O Tesouro Nacional classifica os Estados com notas que variam de A a D e servem como referência para operações de crédito. A concessão de empréstimos, por exemplo, fica restrita aos entes cuja nota seja A ou B. Pela metodologia usada hoje, São Paulo aparece na categoria C -, usada para entes que apresentam alto risco de inadimplência. Tokeshi, no entanto, cita a agência de risco Standard and Poor's como argumento para defender a revisão dos critérios.

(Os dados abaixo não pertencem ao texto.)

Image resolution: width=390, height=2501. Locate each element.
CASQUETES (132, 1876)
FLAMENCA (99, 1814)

A S&P classificou o Estado como BB + em seu último relatório, divulgado no último dia 10. A nota está acima do teto do Brasil, que é BB. Na ocasião, a agência ressaltou que São Paulo mantém um desempenho forte, apesar da recessão no país, e que o Estado paulista teria melhor resultado em sua avaliação se não fosse limitado pelo rating nacional.

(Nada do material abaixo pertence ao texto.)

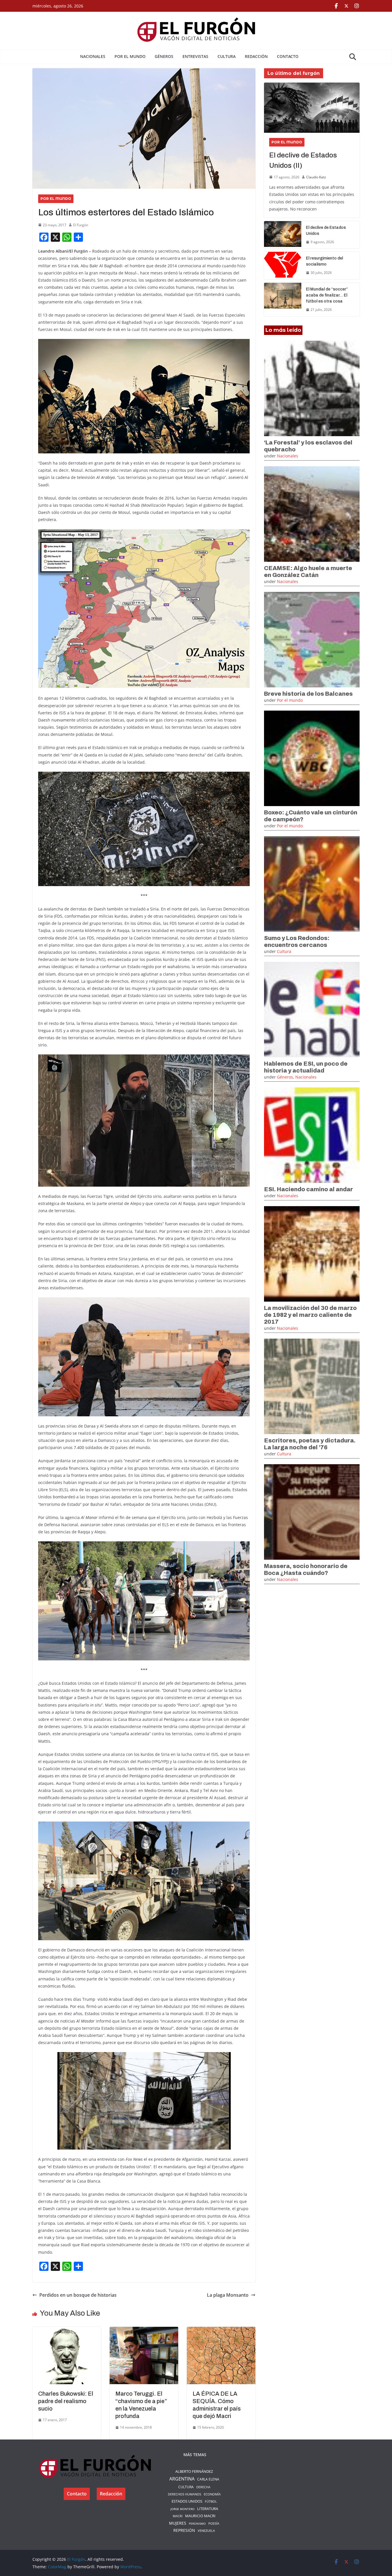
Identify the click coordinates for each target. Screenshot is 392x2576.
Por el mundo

A assessoria do Ministério da Fazenda disse que o período de consulta pública para o novo modelo de classificação de risco para concessão de garantias do Tesouro começa em março e deve durar 30 dias. Essa proposta para um novo sistema, destaca a Fazenda, é para todos os Estados e vai considerar também a experiência internacional sobre o tema. A pasta lembra ainda que a renegociação da dívida com todos os Estados no ano passado deu para São Paulo um alívio de R$ 18,7 bilhões para um período de 24 meses.

No final do ano passado, a secretária do Tesouro, Ana Paula Vescovi, disse que a consulta pública para a mudança no critério de rating sairia em janeiro. Uma das ideias que estariam na proposta era premiar Estados que fazem ajuste fiscal, dando um bônus na concessão da nota. Um dos problemas que atrasou o processo, segundo fontes da área técnica, foi o agravamento da crise do Rio de Janeiro e as decisões do Supremo Tribunal Federal (STF) impedindo a execução das contragarantias nas operações em que a administração fluminense deu calote e o Tesouro foi forçado a honrar.

A decisão elevou muito o grau de incerteza sobre o sistema de garantias, já que o STF, por meio de liminar, estava impedindo a execução de um contrato em vigor. Com isso, o Tesouro deixou o tema da reformulação do sistema de garantias interrompido até ter um encaminhamento mais claro sobre a discussão com o Rio e o STF. Na última quinta-feira, o órgão anunciou que pretende dar garantia de até R$ 17 bilhões em operações de crédito a Estados e municípios.

 

 

Valor econômico, v. 17, n. 4199, 18/02/2017. Política, p. A6.